Gli esperti dicono che questo non è un rischio fondato, per varie ragioni.
Prima di tutto vari paesi adottano già alcune forme si tassazione (meno generalizzate della TTF) sulle operazioni finanziarie. In particolare i due mercati più grandi, liquidi e sviluppati del mondo, ossia la City di Londra e Wall Street a New York.
In più, per evitare la fuga delle attività verso paradisi detassati è sufficiente stabilire una percentuale di tassazione tale che il costo dell’imposta, pur restando significativo, sia inferiore a quello della delocalizzazione delle attività. Il valore di 0.05% sembra conciliare tutte queste esigenze.
Ultimo punto da chiarire: TTF e Tobin Tax (per cui si è lottato per anni senza successo) sono la stessa cosa?
No, però sono imparentate. La Tobin Tax (dal nome dell’economista, James Tobin, che la formulò negli anni ’70) e le successive varianti si riferivano esclusivamente agli scambi di valuta, mentre la TTF abbraccia tutte le transazioni su strumenti finanziari, ossia valute, azioni, obbligazioni, derivati, ecc. In pratica adottando la TTF si vanno a colpire molti più movimenti speculativi di quanto non si potesse fare con la Tobin Tax.
Certo, l’insuccesso delle campagne di promozione di quest’ultima non lasciano ben sperare riguardo alla TTF, che sarebbe persino più incisiva, però oggi si può far leva sulla recente crisi, che ha effettivamente portato sotto gli occhi di tutti la malattia insista nel sistema e ha acceso gli animi di molti risparmiatori.

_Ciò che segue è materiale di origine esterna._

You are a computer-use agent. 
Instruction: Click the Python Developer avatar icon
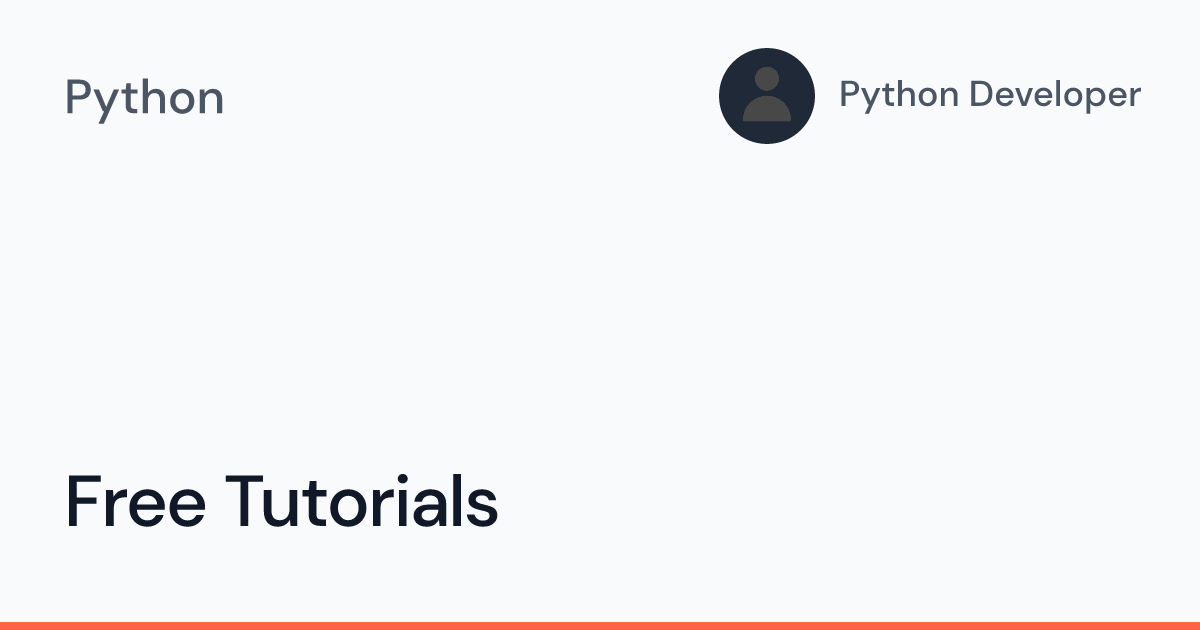pyautogui.click(x=766, y=95)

Cosa possiamo fare noi cittadini?
Informarci, comprendere, firmare la petizione, spiegare ad amici e parenti e quindi farli firmare a loro volta. Basta connettersi al sito www.zerozerocinque.it
Ricordiamoci di esercitare il nostro potere democratico di cittadini. Anche in un settore come la finanza, così tecnicistico e – paradossalmente – lontano dalla vita “reale”.